Provided information Block Start

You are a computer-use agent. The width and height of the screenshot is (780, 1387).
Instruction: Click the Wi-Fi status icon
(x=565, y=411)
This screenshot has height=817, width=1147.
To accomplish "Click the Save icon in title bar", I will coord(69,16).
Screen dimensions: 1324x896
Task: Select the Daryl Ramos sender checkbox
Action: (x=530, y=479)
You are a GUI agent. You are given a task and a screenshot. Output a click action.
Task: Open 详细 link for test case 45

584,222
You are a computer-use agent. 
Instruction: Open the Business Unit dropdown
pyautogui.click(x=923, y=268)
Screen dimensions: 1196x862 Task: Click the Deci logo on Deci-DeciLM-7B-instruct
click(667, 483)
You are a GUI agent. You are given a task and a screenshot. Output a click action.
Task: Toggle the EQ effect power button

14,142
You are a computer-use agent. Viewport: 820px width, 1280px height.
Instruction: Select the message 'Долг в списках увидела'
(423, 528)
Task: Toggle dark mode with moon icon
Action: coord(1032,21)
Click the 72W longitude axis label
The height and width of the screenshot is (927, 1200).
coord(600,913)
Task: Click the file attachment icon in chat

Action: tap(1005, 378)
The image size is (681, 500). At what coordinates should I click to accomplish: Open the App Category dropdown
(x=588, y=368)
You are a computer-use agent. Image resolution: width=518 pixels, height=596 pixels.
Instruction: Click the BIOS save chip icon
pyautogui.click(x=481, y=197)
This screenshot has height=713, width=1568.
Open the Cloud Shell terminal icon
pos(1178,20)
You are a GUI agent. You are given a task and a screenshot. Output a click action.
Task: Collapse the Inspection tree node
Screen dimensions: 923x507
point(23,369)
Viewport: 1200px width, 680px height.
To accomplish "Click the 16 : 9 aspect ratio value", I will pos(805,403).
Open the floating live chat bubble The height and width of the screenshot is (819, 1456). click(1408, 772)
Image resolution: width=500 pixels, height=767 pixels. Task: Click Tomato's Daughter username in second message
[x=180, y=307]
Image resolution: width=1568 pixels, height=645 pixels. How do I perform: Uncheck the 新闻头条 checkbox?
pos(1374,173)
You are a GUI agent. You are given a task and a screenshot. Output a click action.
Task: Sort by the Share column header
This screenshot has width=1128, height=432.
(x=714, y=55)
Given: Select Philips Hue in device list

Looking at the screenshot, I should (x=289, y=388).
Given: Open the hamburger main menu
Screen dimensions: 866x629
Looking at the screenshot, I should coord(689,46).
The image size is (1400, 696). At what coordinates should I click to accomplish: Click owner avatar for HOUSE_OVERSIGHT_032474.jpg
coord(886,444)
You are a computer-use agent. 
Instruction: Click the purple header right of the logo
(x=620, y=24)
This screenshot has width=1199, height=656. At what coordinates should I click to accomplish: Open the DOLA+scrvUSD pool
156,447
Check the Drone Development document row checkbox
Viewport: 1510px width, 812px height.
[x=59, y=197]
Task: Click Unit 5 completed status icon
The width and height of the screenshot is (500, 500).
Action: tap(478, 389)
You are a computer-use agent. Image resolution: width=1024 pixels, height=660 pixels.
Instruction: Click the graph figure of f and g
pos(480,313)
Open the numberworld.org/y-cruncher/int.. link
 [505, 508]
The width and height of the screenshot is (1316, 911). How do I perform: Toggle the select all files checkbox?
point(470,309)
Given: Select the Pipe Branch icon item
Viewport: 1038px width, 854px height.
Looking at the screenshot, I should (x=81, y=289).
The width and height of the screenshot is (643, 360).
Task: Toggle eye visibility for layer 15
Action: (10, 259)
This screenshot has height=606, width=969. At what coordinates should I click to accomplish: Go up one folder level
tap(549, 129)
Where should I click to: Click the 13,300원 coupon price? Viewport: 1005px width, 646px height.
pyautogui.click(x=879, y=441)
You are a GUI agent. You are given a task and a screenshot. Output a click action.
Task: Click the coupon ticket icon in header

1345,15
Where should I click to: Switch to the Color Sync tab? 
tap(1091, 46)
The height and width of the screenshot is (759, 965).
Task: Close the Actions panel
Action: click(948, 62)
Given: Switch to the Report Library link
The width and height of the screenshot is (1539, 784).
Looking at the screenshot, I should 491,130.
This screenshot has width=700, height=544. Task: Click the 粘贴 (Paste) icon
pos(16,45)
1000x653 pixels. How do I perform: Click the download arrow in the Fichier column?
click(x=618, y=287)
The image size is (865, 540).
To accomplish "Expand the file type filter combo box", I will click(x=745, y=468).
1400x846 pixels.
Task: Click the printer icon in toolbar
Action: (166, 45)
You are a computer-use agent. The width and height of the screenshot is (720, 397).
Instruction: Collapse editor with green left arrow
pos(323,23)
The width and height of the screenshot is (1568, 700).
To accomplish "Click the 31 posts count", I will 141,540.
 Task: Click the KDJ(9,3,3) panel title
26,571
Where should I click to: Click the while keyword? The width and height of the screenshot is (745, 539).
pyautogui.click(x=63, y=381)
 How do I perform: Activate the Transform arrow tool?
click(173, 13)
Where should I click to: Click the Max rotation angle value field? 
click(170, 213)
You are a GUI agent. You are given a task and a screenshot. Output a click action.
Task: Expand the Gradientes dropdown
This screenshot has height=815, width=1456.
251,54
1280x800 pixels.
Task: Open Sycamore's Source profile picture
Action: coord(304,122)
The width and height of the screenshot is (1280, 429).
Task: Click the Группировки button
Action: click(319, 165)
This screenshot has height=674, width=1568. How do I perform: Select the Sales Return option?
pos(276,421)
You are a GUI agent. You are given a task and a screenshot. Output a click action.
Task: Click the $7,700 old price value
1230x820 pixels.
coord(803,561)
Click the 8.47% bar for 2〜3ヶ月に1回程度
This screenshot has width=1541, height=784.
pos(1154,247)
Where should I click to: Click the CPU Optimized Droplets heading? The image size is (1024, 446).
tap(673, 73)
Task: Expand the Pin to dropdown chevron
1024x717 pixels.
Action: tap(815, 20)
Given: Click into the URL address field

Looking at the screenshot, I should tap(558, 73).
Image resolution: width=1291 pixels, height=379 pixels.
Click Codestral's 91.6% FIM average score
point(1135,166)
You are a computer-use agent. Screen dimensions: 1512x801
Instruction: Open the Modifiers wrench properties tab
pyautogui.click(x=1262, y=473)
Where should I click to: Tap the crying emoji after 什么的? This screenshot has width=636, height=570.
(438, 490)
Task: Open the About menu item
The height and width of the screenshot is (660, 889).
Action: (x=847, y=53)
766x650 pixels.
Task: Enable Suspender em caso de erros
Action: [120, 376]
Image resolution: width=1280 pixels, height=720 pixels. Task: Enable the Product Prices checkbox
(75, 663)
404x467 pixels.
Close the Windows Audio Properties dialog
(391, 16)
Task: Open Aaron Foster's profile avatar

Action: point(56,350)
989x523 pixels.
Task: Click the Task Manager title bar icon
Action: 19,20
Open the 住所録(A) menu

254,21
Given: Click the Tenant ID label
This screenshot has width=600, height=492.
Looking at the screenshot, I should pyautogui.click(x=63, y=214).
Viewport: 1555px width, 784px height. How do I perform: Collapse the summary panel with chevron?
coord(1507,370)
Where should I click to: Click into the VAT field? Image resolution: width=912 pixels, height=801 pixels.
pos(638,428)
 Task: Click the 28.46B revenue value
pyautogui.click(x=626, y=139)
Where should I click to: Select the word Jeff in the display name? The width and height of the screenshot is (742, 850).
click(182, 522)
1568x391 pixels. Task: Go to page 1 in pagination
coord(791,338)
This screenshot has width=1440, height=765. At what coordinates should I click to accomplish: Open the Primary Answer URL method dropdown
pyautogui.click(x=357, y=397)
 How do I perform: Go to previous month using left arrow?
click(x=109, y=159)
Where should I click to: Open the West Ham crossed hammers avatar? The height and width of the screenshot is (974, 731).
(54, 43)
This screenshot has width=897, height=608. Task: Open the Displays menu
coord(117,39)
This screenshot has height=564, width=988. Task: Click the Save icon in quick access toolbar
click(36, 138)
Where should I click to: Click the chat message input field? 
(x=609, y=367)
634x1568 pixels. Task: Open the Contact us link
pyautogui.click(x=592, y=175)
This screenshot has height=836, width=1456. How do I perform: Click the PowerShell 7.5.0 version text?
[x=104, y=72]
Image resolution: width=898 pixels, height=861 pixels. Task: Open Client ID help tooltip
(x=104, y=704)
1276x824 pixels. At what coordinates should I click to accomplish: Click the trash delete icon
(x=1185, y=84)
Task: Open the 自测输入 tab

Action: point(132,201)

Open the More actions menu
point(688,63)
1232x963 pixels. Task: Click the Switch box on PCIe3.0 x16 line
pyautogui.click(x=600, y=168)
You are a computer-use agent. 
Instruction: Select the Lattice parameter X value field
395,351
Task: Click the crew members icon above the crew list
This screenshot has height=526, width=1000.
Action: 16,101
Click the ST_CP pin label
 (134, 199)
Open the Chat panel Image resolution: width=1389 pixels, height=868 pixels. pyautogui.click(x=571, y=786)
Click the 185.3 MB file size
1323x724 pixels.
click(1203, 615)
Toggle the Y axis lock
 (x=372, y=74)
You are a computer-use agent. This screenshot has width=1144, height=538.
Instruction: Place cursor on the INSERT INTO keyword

Provided information Block End

**Assigned task:**
Each line from the top of the records above through the line containing "Viewport: 1200px width, 680px height." needs to be transcribed exactly, and no line after it.

**Task result:**
You are a computer-use agent. The width and height of the screenshot is (780, 1387).
Instruction: Click the Wi-Fi status icon
(x=565, y=411)
This screenshot has height=817, width=1147.
To accomplish "Click the Save icon in title bar", I will coord(69,16).
Screen dimensions: 1324x896
Task: Select the Daryl Ramos sender checkbox
Action: (x=530, y=479)
You are a GUI agent. You are given a task and a screenshot. Output a click action.
Task: Open 详细 link for test case 45

584,222
You are a computer-use agent. 
Instruction: Open the Business Unit dropdown
pyautogui.click(x=923, y=268)
Screen dimensions: 1196x862 Task: Click the Deci logo on Deci-DeciLM-7B-instruct
click(667, 483)
You are a GUI agent. You are given a task and a screenshot. Output a click action.
Task: Toggle the EQ effect power button

14,142
You are a computer-use agent. Viewport: 820px width, 1280px height.
Instruction: Select the message 'Долг в списках увидела'
(423, 528)
Task: Toggle dark mode with moon icon
Action: coord(1032,21)
Click the 72W longitude axis label
The height and width of the screenshot is (927, 1200).
coord(600,913)
Task: Click the file attachment icon in chat

Action: tap(1005, 378)
The image size is (681, 500). At what coordinates should I click to accomplish: Open the App Category dropdown
(x=588, y=368)
You are a computer-use agent. Image resolution: width=518 pixels, height=596 pixels.
Instruction: Click the BIOS save chip icon
pyautogui.click(x=481, y=197)
This screenshot has height=713, width=1568.
Open the Cloud Shell terminal icon
pos(1178,20)
You are a GUI agent. You are given a task and a screenshot. Output a click action.
Task: Collapse the Inspection tree node
Screen dimensions: 923x507
point(23,369)
Viewport: 1200px width, 680px height.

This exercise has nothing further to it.